→ **Required action**: Find the "Task: Click the empty" line in the records below and repeat it and every later line exactly, up to the last; do not include pictures.

(Data supplied)

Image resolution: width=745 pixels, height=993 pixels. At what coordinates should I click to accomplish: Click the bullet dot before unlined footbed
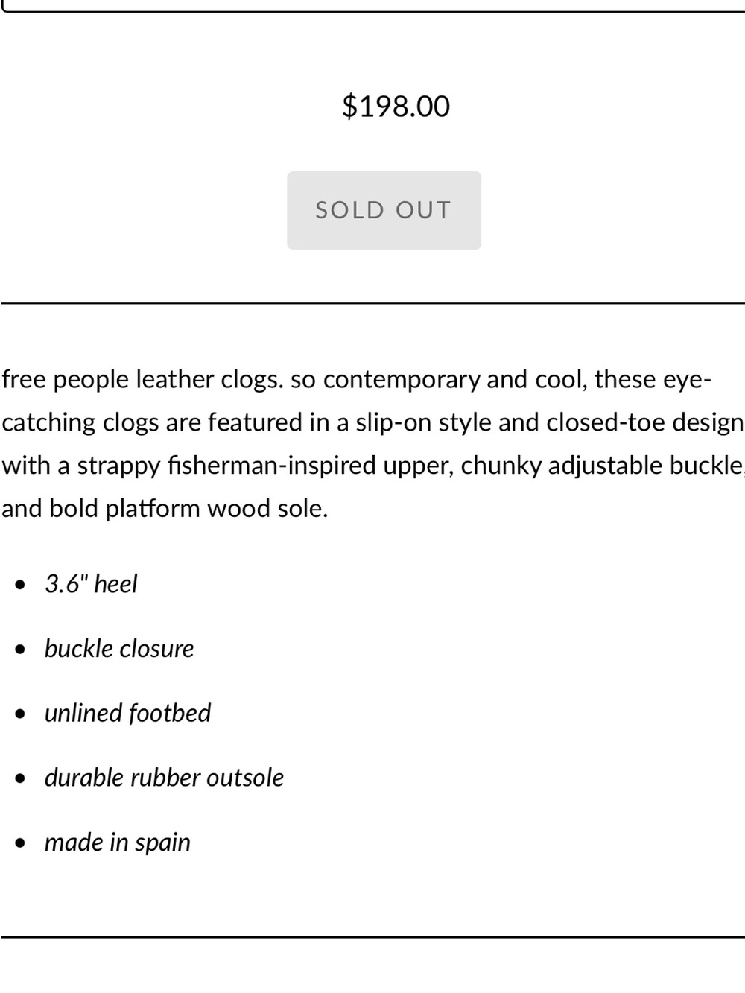coord(20,714)
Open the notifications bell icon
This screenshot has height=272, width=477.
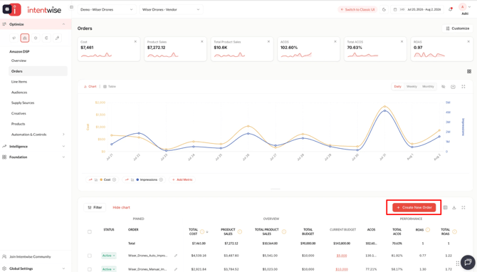coord(451,9)
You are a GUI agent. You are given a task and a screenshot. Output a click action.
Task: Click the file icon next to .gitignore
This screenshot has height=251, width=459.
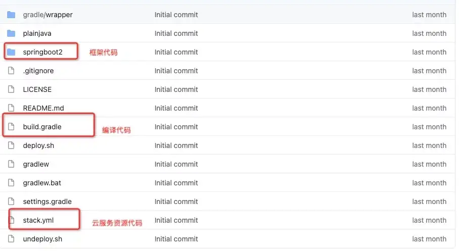click(11, 71)
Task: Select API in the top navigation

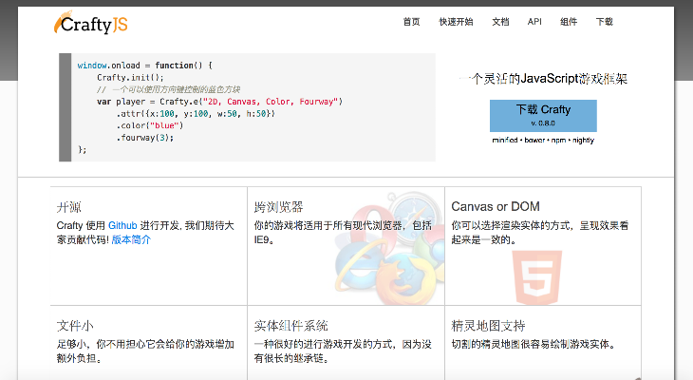Action: 534,22
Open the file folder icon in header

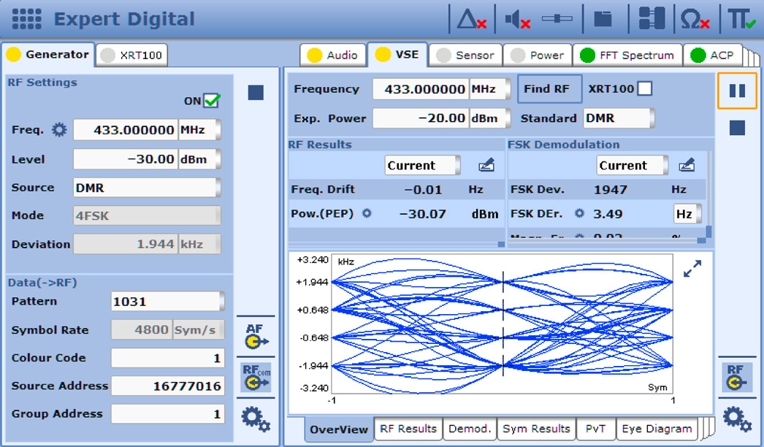click(603, 19)
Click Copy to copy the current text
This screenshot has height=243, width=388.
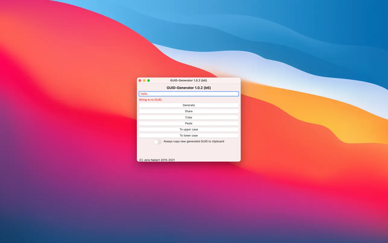click(x=189, y=117)
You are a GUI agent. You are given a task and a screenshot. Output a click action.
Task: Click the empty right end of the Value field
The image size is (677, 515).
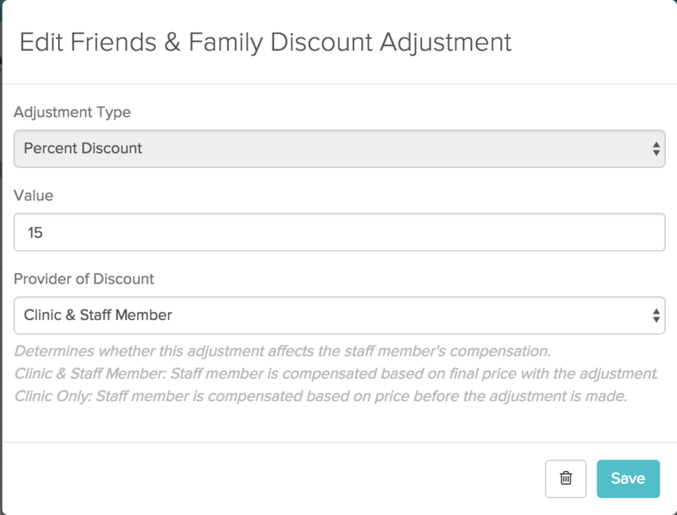(x=621, y=232)
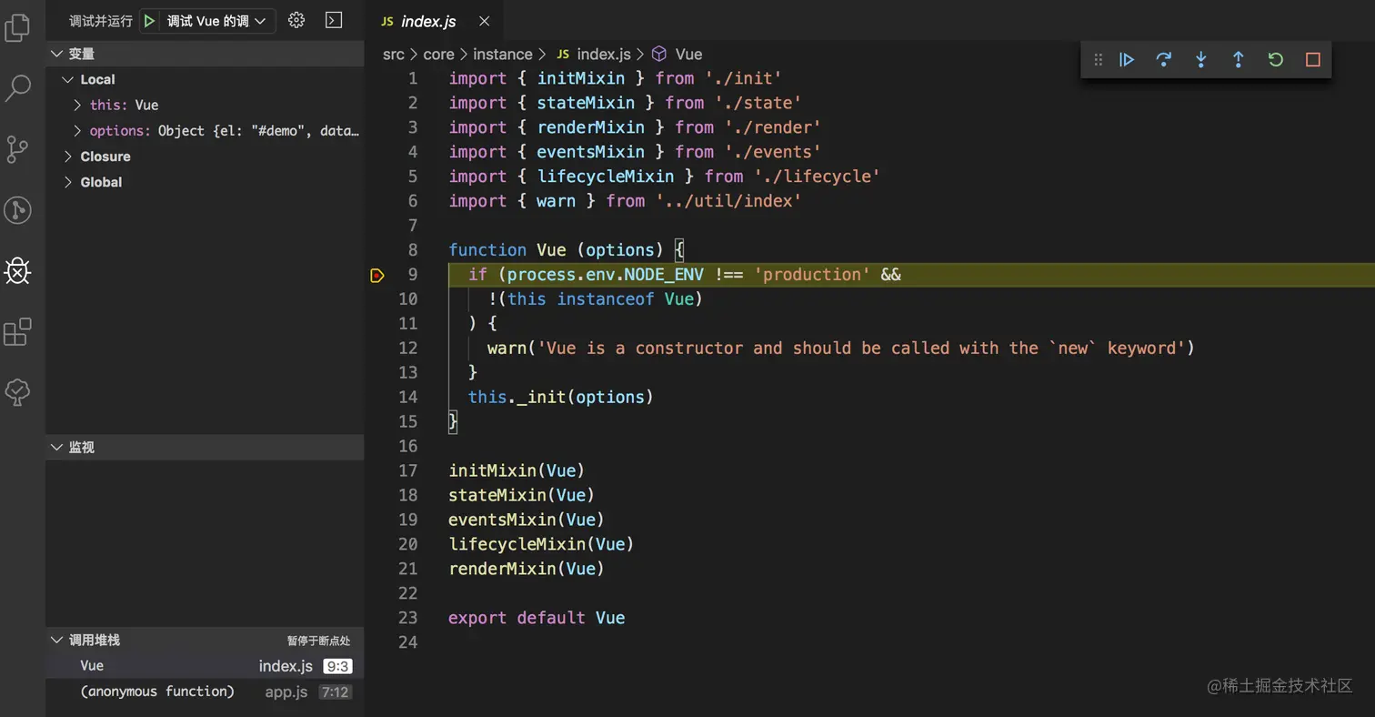The image size is (1375, 717).
Task: Open the Extensions view icon
Action: (18, 332)
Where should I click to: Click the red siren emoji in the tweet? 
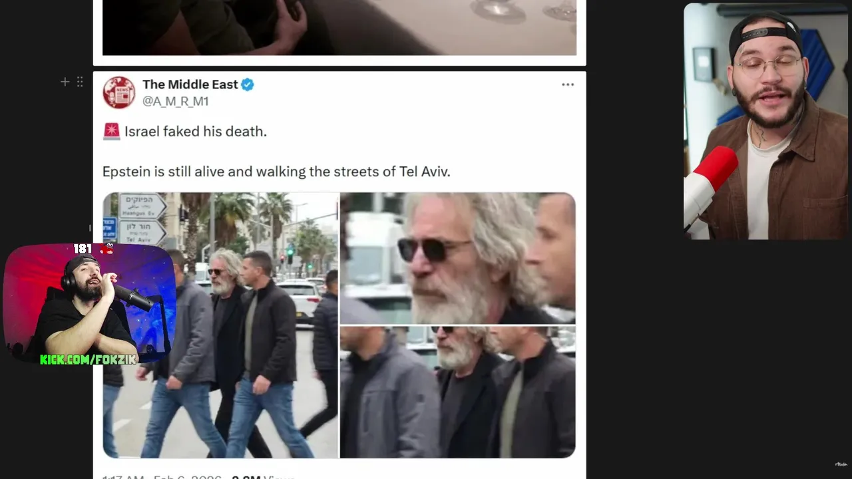tap(111, 131)
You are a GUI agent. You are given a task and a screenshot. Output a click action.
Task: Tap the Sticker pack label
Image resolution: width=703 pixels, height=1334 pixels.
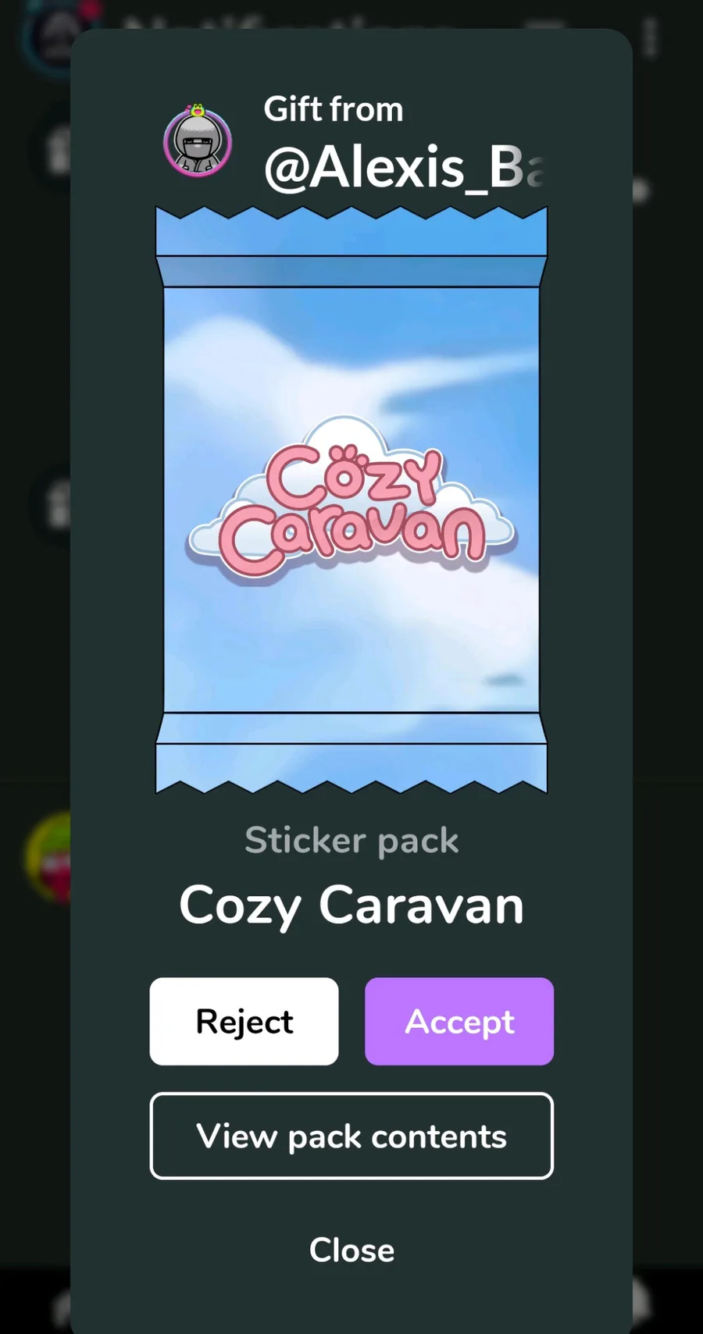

(End Data supplied)

→ **Result of the task**:
Task: Click the empty right end of the Value field
The image size is (677, 515).
(x=621, y=232)
The image size is (1375, 717).
Task: Open the Extensions view icon
Action: (18, 332)
Where should I click to: Click the red siren emoji in the tweet? 
tap(111, 131)
You are a GUI agent. You are given a task and a screenshot. Output a click action.
Task: Tap the Sticker pack label
Image resolution: width=703 pixels, height=1334 pixels.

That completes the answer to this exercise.